The Financial Stability Board, a panel of regulators from around the world, said that it would suspend its work on developing methods for designating large asset managers like Blackrock Inc. and Fidelity Investments candidates for enhanced supervision from prudential regulators in their home countries while it works on determining whether, in fact, asset managers pose a threat to the economy.

The asset management industry has objected to regulatory efforts to designate firms for enhanced supervision, saying that they have a far different risk profile than big banks, insurers and other firms that have been designated SIFIs by the FSB and, in the U.S., the Financial Stability Oversight Council. Asset managers say that because they are trading on behalf of clients they do not take risks on their own balance sheets and are not at risk of sudden liquidity shortfalls.

The FSB had been the lone holdout among global regulators in its push to designate asset managers as SIFIs.

The International Organization of Securities Commissions, which has been working with the FSB on this issue, in June said that it would focus more on studying the activities of asset managers to identify risks than the firms themselves.

In the U.S., the FSOC has moved away from designating individual asset management firms as SIFIs, which would subject them to enhanced prudential supervision from the Federal Reserve. The issue gained traction after the Office of Financial Research, a unit of the Treasury Department, issued a report in September 2013 highlighting some of the potential risks asset management firms presented, particularly with respect to the leverage they take on and the potential for runs in a crisis.

Federal Reserve Gov. Daniel Tarullo, who leads the central bank’s regulatory efforts, said in a June appearance at an Institute of International Finance conference in New York that U.S. regulators were focusing more on potential market-wide risks that could also ensnare large asset managers than on looking at individual firms themselves, largely because such firms do not have the same risk profiles as do large, global banks or other nonbank companies that have so far been designated as SIFIs.

“There may be risks there. That’s something that we need to determine,” Tarullo said. “But if there are, it’s almost surely the case that the response should be something that addresses directly and more precisely the nature of those risks, which is likely to be a market-wide phenomenon.”

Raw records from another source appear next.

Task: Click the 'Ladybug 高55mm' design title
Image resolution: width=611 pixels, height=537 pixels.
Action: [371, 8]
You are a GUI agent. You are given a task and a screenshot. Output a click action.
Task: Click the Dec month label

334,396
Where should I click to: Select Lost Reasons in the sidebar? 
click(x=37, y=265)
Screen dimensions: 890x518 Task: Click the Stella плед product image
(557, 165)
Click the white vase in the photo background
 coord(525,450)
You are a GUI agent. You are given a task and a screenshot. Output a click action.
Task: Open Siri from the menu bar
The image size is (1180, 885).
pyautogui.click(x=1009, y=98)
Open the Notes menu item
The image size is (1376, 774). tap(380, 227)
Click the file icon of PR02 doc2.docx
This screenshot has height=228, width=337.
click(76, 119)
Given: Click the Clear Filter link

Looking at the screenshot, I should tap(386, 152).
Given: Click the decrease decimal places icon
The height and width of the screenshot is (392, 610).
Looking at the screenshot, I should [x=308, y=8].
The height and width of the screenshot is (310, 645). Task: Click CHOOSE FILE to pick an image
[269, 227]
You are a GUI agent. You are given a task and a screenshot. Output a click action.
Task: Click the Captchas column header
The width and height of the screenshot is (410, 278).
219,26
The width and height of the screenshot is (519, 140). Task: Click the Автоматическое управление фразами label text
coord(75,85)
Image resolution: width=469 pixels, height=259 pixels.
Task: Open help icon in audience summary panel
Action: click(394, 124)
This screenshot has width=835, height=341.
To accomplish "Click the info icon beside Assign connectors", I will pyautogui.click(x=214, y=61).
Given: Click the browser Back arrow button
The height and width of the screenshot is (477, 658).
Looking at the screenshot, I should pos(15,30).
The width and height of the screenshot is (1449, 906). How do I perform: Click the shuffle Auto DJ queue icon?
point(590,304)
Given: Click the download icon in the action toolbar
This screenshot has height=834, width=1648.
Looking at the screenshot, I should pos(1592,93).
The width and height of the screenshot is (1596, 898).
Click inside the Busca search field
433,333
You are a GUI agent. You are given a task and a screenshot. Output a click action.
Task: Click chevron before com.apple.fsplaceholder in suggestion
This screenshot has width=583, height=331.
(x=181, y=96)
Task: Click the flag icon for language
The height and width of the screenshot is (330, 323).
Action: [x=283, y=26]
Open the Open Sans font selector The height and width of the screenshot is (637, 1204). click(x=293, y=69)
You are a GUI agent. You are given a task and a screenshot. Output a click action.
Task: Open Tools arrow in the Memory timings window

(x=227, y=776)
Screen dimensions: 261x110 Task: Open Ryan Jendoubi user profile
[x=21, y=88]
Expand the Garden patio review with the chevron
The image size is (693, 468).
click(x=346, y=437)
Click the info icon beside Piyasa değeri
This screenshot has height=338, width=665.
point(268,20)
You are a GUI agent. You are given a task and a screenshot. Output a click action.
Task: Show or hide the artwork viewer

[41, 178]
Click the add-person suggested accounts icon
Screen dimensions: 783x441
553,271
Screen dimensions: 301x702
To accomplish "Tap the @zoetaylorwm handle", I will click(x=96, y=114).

While Tarullo said that the somewhat less liquid assets that large asset managers tend to specialize in could pose a threat to the financial system because investors can cash out in a crisis, a better model for regulating such firms could follow along the lines of the U.S. Securities and Exchange Commission’s rules for money market mutual funds.

The money market reforms, finalized last year, targeted the industry rather than individual firms by requiring changes to fund valuations and additional protections against runs.